BEGIN PROVIDED DATA

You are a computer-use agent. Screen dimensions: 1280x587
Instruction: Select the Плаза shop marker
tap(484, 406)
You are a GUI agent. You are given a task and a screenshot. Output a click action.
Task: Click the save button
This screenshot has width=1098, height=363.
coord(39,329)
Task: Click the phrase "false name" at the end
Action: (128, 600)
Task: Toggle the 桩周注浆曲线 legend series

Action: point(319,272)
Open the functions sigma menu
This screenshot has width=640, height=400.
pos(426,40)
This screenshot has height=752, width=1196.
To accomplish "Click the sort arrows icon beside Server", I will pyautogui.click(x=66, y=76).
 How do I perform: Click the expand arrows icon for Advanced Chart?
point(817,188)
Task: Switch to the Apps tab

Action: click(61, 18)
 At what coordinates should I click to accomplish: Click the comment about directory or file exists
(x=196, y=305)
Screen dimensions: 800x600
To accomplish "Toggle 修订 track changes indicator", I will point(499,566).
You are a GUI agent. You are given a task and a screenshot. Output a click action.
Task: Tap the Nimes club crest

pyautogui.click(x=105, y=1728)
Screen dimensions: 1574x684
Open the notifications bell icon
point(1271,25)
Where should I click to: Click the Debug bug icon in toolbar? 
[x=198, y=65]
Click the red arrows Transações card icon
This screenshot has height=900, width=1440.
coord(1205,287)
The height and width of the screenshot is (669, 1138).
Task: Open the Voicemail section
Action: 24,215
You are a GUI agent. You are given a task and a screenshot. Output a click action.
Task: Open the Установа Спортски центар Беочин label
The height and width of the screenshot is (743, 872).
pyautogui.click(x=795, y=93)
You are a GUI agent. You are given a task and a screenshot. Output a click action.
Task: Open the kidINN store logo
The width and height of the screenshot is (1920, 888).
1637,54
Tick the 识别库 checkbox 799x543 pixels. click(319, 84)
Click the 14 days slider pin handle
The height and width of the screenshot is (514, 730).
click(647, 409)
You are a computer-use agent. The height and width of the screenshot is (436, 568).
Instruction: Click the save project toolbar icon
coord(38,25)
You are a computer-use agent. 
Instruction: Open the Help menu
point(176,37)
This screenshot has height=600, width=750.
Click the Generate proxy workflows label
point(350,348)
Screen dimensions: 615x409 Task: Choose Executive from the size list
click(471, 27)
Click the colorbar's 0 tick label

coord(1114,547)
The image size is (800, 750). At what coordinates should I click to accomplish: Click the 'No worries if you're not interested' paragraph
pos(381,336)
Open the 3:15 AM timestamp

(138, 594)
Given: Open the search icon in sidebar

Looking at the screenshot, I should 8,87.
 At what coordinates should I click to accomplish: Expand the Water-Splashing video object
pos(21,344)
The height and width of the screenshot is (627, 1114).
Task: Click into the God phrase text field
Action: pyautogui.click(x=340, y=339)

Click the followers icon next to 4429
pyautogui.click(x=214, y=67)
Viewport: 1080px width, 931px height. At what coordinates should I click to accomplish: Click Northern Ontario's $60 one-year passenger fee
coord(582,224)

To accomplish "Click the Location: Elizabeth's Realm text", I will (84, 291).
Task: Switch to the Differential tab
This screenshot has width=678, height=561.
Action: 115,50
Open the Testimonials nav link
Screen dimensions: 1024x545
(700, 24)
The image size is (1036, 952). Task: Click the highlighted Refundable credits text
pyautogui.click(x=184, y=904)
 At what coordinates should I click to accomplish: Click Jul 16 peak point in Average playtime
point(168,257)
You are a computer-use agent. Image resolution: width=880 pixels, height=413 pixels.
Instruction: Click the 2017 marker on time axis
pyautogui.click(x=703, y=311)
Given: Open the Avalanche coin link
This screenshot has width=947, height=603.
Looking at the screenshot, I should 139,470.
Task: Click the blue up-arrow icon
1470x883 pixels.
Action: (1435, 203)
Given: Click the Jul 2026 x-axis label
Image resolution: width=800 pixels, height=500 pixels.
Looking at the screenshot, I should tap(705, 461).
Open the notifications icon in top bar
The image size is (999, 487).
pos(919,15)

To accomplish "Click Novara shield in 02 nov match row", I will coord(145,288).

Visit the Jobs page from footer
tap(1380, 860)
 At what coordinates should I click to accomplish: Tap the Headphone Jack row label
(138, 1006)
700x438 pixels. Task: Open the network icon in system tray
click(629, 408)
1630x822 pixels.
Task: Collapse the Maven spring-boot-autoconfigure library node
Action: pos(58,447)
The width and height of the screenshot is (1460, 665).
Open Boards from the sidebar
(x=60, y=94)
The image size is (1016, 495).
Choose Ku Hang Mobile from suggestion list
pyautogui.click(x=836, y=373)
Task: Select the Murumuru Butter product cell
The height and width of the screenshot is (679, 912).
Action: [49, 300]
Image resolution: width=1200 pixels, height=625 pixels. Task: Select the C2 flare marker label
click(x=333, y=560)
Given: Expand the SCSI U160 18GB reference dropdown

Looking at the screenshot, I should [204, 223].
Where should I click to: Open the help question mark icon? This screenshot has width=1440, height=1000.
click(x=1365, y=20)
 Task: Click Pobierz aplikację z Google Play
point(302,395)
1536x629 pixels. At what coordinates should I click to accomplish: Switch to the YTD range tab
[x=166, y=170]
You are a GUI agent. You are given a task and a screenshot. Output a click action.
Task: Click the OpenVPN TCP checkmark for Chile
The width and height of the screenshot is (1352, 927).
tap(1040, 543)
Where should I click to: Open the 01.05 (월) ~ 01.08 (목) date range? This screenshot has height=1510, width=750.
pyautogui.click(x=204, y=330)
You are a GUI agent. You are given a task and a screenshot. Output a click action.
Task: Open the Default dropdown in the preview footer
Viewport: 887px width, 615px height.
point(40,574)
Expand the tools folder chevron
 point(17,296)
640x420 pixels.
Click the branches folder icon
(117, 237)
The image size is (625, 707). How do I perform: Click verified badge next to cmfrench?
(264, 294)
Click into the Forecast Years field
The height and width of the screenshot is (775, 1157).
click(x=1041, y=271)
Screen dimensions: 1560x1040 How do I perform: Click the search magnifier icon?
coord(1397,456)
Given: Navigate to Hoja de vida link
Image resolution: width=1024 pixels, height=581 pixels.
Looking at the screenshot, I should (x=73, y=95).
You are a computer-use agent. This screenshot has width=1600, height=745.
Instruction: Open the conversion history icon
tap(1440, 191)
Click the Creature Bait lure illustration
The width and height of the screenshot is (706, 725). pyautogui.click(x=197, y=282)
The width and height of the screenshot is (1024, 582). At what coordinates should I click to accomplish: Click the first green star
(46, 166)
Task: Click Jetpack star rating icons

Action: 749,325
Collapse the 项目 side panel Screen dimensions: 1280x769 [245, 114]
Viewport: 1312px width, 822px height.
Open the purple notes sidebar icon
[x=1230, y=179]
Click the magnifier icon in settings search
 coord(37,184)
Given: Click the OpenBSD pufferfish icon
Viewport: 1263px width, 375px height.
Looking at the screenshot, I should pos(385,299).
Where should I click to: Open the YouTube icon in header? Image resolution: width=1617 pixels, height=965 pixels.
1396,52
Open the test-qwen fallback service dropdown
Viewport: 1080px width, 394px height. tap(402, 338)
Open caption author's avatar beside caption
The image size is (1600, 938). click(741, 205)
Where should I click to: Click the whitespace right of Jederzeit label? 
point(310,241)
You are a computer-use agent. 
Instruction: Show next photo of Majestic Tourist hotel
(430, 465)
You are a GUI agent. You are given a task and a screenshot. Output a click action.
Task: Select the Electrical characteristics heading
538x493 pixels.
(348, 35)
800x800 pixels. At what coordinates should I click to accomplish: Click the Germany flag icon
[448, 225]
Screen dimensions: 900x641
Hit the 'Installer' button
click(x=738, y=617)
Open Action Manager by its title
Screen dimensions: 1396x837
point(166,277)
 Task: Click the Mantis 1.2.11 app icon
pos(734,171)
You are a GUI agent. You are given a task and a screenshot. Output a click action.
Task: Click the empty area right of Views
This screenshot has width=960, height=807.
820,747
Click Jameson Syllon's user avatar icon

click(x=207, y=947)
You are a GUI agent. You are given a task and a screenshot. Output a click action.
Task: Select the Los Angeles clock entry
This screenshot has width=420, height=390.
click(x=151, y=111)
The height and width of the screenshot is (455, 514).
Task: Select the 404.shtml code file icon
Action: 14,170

END PROVIDED DATA

TASK TO CARRY OUT> Return only the number of lines in the data that contain "will".

ANSWER> 4